In conclusion what my journeys have shown me is that it is so easy to pull up that duvet and let someone else act on our behalf; to value that which doesn’t matter. Jersey I believe finds herself at that point right now. How do we hold on to our heritage in the face of unprecedented change? How do we hold on to community when the experiences of young and old are so different? More importantly how do we hold on to our humanity?

What is vital though is that we one and all engage with each other – it’s those “good deeds” for which we’ll all be remembered both in our community and in our world. That’s worth getting out of bed for!

Tuesday, April 28, 2009

Milk handling and wastage

A combination of the SCAA exposition training sessions in Atlanta and a training session yesterday with a customer has really highlighted the importance of proper milk handling procedures.

Careful use of appropriately sized pitchers will make a huge difference to the quality of your cappuccinos and lattes as well as cutting down levels of milk wastage.
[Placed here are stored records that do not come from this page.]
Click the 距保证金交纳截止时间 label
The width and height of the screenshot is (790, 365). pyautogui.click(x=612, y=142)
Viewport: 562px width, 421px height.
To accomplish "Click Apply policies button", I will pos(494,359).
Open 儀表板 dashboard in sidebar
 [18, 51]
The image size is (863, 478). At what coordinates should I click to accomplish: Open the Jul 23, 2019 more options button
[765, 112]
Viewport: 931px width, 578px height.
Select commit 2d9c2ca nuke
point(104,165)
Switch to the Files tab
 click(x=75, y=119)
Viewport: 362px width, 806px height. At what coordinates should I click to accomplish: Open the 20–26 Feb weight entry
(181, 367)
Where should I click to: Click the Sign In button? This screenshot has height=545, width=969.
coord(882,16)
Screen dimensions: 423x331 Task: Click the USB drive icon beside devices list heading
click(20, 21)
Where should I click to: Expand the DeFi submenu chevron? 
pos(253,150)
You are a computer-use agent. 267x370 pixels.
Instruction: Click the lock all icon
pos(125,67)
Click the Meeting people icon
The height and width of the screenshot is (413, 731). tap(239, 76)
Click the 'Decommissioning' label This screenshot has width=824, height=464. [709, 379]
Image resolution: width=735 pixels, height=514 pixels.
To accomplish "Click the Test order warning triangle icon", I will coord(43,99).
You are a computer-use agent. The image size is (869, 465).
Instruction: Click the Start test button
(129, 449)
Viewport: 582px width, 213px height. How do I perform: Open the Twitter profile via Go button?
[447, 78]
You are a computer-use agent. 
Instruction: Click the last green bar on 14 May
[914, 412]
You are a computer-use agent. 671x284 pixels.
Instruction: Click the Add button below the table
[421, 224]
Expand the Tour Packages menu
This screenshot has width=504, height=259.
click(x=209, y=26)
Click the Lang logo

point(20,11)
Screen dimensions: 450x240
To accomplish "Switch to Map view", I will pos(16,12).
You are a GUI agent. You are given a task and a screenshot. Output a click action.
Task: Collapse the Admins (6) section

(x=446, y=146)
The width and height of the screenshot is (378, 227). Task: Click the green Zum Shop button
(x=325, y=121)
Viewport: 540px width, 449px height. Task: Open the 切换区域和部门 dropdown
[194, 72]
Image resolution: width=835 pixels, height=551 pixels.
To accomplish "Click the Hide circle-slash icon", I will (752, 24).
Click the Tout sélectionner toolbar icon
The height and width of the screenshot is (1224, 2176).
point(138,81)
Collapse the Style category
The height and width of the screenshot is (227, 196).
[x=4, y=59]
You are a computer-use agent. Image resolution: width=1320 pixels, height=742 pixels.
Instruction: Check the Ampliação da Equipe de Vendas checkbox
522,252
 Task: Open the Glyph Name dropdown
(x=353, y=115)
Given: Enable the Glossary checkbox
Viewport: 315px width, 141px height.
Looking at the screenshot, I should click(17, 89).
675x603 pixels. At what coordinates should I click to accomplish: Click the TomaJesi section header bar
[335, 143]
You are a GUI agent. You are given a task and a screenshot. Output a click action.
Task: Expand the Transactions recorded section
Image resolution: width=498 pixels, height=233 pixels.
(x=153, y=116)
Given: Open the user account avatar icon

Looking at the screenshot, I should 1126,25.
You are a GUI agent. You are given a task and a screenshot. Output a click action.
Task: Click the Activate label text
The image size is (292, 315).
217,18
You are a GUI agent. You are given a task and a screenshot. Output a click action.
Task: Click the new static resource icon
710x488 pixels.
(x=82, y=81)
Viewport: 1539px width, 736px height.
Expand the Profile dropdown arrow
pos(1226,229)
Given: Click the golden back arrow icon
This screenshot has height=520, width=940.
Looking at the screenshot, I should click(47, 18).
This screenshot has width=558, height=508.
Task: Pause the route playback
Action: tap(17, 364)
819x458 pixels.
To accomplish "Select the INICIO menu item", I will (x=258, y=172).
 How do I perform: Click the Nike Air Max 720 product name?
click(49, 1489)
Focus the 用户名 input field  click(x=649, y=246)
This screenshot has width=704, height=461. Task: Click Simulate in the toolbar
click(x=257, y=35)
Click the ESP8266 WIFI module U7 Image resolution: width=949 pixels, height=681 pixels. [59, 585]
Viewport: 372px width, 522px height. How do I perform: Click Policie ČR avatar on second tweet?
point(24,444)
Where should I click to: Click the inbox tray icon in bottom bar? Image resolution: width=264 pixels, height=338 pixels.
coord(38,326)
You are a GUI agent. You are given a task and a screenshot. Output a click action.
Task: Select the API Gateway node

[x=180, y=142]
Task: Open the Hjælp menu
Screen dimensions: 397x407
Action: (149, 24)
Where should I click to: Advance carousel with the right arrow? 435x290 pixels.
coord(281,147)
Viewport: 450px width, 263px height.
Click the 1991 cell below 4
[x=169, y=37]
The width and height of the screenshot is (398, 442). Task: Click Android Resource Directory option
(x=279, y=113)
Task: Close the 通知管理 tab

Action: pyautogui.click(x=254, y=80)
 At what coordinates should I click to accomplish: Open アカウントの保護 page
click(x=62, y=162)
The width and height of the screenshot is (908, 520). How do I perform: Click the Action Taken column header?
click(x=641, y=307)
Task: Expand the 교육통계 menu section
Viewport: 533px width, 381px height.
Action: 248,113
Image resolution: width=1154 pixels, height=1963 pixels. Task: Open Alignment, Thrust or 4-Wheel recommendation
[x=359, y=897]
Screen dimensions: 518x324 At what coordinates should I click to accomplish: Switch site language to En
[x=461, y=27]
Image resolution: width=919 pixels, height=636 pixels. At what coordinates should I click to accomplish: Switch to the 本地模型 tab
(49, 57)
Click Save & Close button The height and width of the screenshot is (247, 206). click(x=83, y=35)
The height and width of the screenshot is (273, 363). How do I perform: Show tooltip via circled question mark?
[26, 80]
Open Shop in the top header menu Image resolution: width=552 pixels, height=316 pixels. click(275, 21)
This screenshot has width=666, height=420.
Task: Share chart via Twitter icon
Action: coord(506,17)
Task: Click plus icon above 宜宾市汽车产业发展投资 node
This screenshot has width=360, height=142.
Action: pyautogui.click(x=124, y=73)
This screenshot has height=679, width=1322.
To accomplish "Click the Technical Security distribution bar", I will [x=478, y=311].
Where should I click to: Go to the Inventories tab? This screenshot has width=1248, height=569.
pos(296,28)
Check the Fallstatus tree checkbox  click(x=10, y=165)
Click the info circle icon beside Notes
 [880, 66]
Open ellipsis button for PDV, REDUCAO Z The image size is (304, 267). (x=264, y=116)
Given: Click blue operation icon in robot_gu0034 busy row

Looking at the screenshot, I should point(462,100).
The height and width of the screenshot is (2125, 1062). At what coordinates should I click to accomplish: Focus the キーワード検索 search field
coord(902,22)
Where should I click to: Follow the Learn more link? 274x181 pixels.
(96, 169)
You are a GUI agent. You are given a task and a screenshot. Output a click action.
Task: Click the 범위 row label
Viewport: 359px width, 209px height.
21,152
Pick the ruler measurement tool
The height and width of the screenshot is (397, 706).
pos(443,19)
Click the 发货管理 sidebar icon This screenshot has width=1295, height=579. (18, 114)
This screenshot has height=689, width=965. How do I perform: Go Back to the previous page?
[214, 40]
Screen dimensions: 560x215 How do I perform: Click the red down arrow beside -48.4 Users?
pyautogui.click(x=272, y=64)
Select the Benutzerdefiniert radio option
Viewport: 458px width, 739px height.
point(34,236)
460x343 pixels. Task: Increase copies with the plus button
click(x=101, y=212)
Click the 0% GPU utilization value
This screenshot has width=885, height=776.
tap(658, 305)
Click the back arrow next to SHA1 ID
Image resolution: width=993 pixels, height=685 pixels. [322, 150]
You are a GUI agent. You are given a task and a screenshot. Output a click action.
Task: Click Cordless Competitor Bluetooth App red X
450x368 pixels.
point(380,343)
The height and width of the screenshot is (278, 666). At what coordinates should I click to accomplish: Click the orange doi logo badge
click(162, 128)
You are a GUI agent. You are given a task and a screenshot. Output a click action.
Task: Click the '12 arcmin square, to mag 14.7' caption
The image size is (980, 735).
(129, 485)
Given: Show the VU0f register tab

From my experience most food service outlets tend to encourage larger than necessary pitchers and here I'm talking about pitchers of 1 litre or larger. I reckon that the largest pitcher necessary is 1 litre and in fact there should be an increasing focus on using 0.6 litre pitchers or smaller with a real sensitivity as to exactly how much milk is needed to make just one cup of coffee.

Reheating milk or re-charging milk does not deliver consistent quality as the milk flavour will change dramatically from coffee to coffee. Best every time to start with fresh milk.

The message review the pitcher sizes you use.